No sooner had Bolshevism mentally withdrawn into its national shell than this attitude became untenable. The party of the revolution had to stoop to its semi-Asiatic environment. It had to cut itself loose from thespecifically Western tradition of Marxism. It had to lay itself open to the slow, persistent infiltration of native backwardness and barbarism, even while it struggled to defeat that backwardness and barbarism.
The adjustment began in the early part of the Stalinist era, and it did so in every field of activity: in the method of government, in the approach to problems of culture and education, in the relations with the outside world,
{p. 33} in the style of diplomatic dealings, and so on. The process of infiltration was gaining momentum throughout the Stalinist era; and it reached a grotesque climax just at its end.
This does not mean that Bolshevism surrendered to its native environment. On the contrary, during the greater part of the Stalin era Bolshevism was as if at war with it - industrializing, collectivizing, and modernizing it. In a sense, Bolshevism has 'Westernized' the essential framework of Russian society. But it could do so only by itself becoming 'Orientalized'. This mutual interpenetration of modern technology and Marxist socialism with Russian barbarism formed the content of the Stalin era.

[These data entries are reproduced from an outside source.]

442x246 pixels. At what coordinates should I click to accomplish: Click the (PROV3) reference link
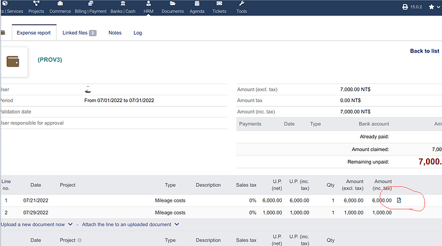pos(50,60)
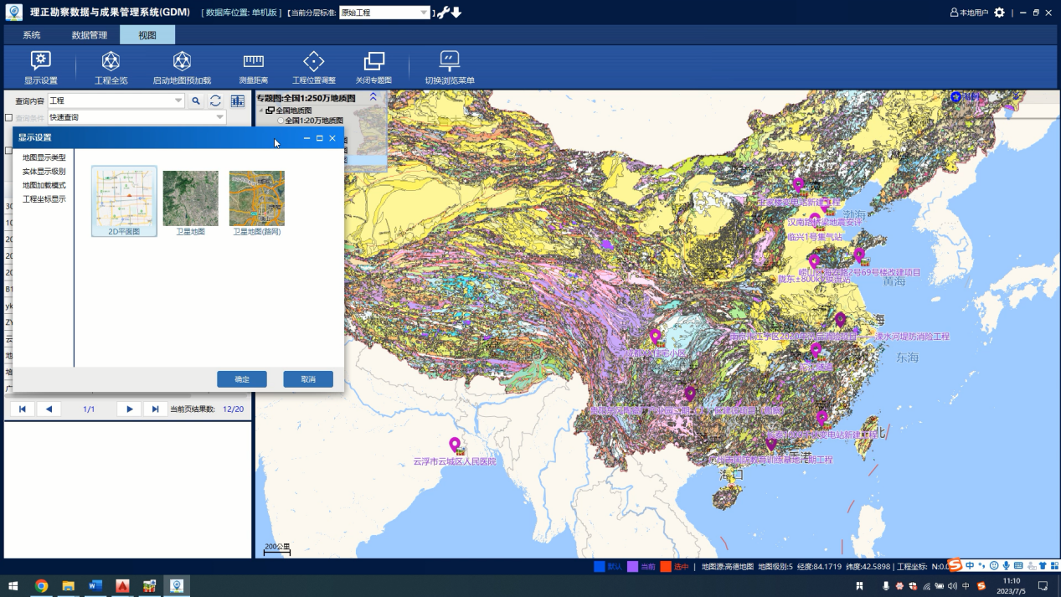Image resolution: width=1061 pixels, height=597 pixels.
Task: Open 显示设置 display settings tool
Action: [40, 67]
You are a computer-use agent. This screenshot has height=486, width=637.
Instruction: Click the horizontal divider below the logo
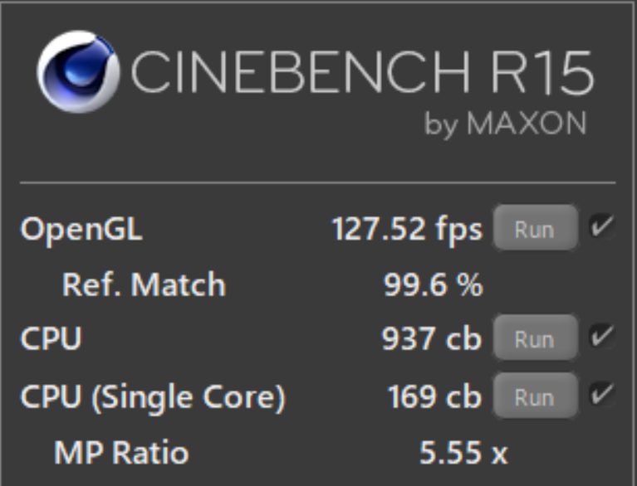(318, 182)
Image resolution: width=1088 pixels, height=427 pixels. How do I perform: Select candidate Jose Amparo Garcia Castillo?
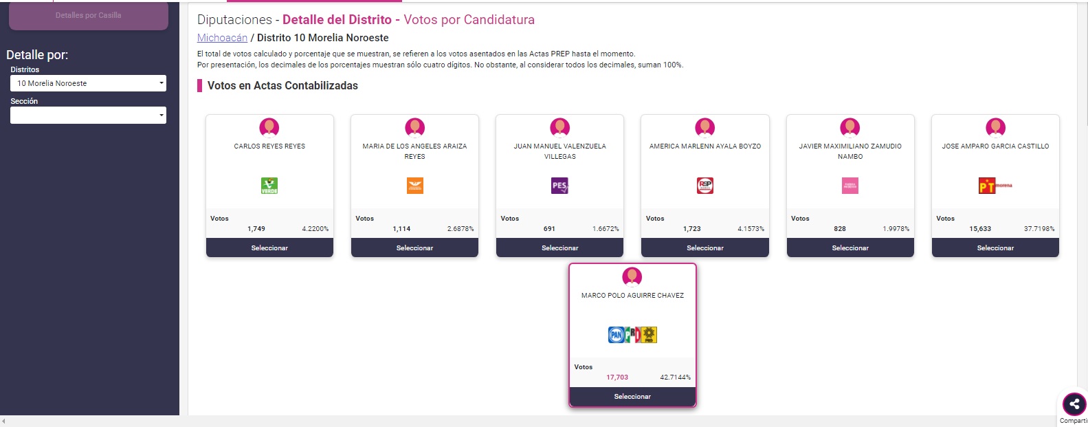coord(995,248)
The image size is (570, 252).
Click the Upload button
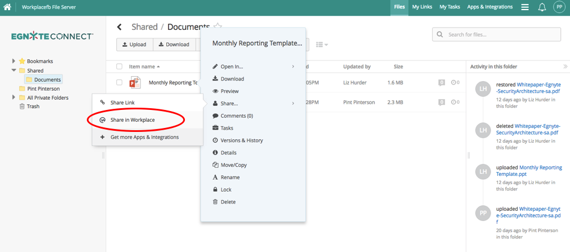coord(134,45)
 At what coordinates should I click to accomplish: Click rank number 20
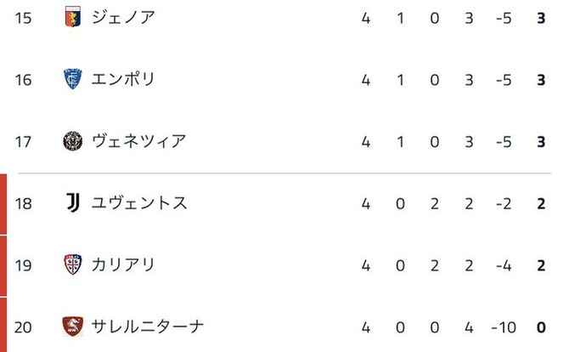pos(24,326)
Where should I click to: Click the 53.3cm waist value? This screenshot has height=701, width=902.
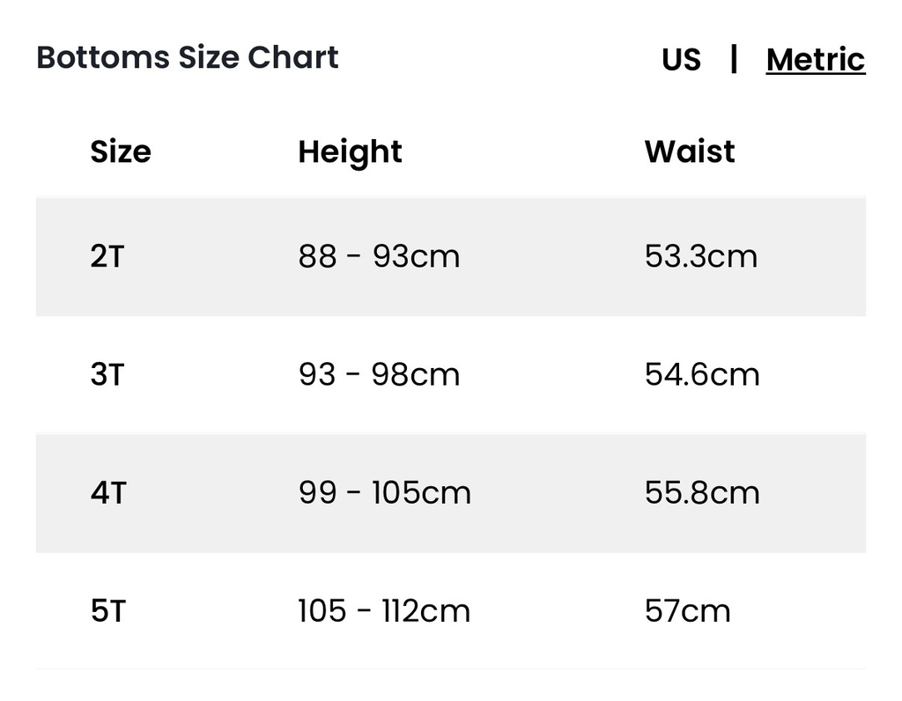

Shortly before his death Lenin had a premonition of the shape of things to come. He recalled the familiar historical phenomenon when a nation which has conquered another nation culturally superior to it succumbs to the political and cultural standards of the conquered. Something similar, so Lenin argued, may happen in class struggle: an oppressed and uneducated class may overthrow a ruling class culturally superior to it; and then the defeated class may impose its own standards upon the victorious revolutionary forces. In a flash of extraordinary foresight, Lenin had the vision of his disciples, the former professional revolutionaries, adopting the methods of government and the standards of behaviour of the Tsars, the feudal boyars, and the old bureaucracy. Lenin warned his followers against this danger; but up to a point he himself furthered it. He argued, for instance, that in order to prepare Russia for socialism industrially, technologically, and educationally, Bolshevism must drive barbarism out of Russia by barbarous methods, as Peter the Great had done in his time.
This obiter dictum, one of Lenin's many and sometimes contradictory sayings, became Stalin's guiding principle. He had none of the qualms about barbarous methods which beset Lenin and other Bolshevik leaders; and he had no hesitation in proclaiming that the driving
{p. 34} out of barbarism in a barbarous manner was no mere preliminary to socialism - it was socialism itself.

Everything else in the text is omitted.